Compagnia Deja Donne

Coreografia: Simone Sandroni

Danzatori: Martina La Ragione, Fernando Roldan Ferrer, Vladimir Ilich Rodriguez Chaparro, Elvira Zuñiga Porras

Autori musiche: Dmitri Shostakovich, Alfred Schnittke

Creazione luci: Vincent Longuemare

Produzione: Fondazione Brunello Cucinelli/ DEJA DONNE

Con il sostegno del Teatro Stabile dell’Umbria

 

“Quartet” è uno spettacolo coreografico in cui la musica e la danza si confrontano attraverso un rapporto dinamico. Un dialogo alla pari che muove da tre importanti partiture del repertorio per quartetto d’archi, intessute di rimandi reciproci: i due Quartetti composti nel 1960 da Dmitri Šostakovic (il n°7, l’intimista op. 108 noto anche per il suo “tombeau à Nina” e il n°8, l’op. 110, drammatica pagina di denuncia politica) e il Quartetto n°3 di Alfred Schnittke, ultimo dei capolavori del periodo russo del compositore.
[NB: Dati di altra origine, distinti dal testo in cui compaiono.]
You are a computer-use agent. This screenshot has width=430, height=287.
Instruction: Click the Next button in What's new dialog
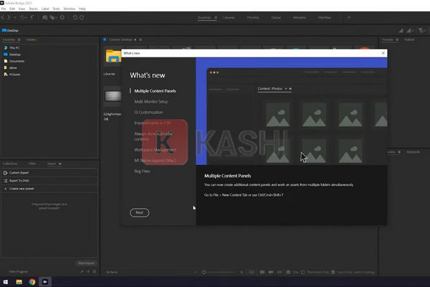coord(140,212)
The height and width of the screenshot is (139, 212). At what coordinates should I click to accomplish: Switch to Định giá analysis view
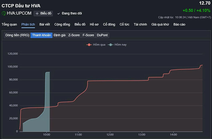point(60,35)

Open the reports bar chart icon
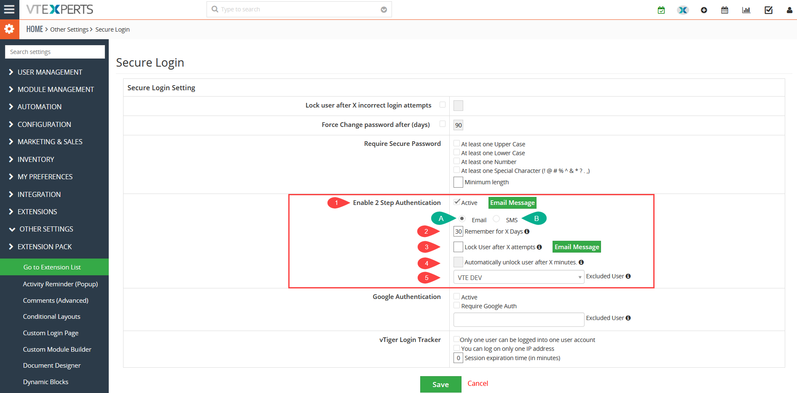coord(746,10)
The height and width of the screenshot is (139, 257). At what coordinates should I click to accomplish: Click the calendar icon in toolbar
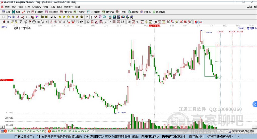pos(110,17)
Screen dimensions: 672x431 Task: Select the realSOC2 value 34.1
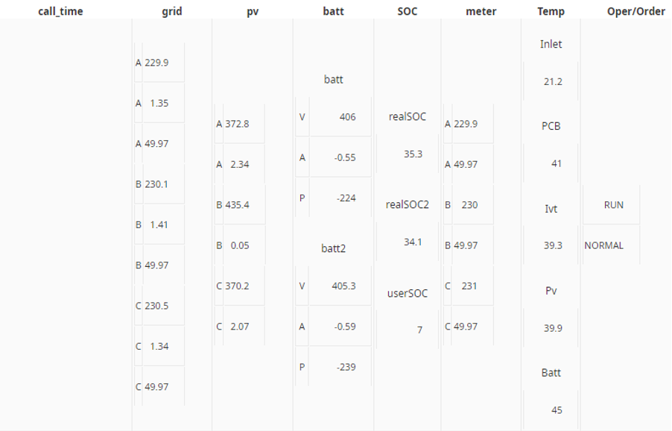tap(413, 242)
“Lo scambio diretto tra musica e movimento come il contatto tra musicista e danzatore, creano un’atmosfera piena di energia vitale, appassionante e produttiva, necessaria e fondamentale in ogni processo creativo e contemporaneo. Vorrei ricreare con la danza quei tragitti e quei movimenti nello spazio che la musica suggerisce, senza però, esserne al servizio”. (Simone Sandroni)

 

LA COMPAGNIA

Simone Sandroni, coreografo e direttore artistico della compagnia DEJA DONNE, ha creato una relazione viva tra i due linguaggi artistici che a volte sono in linea e in perfetta simmetria tra loro, mentre altre volte si scontrano, quasi come una sfida. Nelle composizioni di Šostakovic e Schnittke si trovano degli elementi di contemporaneità concettuale molto forti con cui la danza si è confrontata e che l’hanno resa attuale anche dal punto di vista estetico. Il rapporto della coreografia con questa importante musica, non è subalterno nè ossequioso, ma diretto e fisico, senza didascalia e simbolismi. L’ispirazione non nasce dall’emotività suscitata dall’ascolto, ma dall’analisi dell’intelligente costruzione compositiva. I danzatori non danzano con la musica, ma sulla musica, allo stesso livello, provocando così innumerevoli possibilità di relazione e confronto. Tempo, ritmo, attacchi, chiusure, sospensioni, limitazione spaziale e temporale, linee e curve, sono alcuni degli elementi di Quartet che contribuiscono a creare un’atmosfera piena di energia vitale, appassionante, produttiva ed emozionante, fondamentale in ogni rappresentazione contemporanea.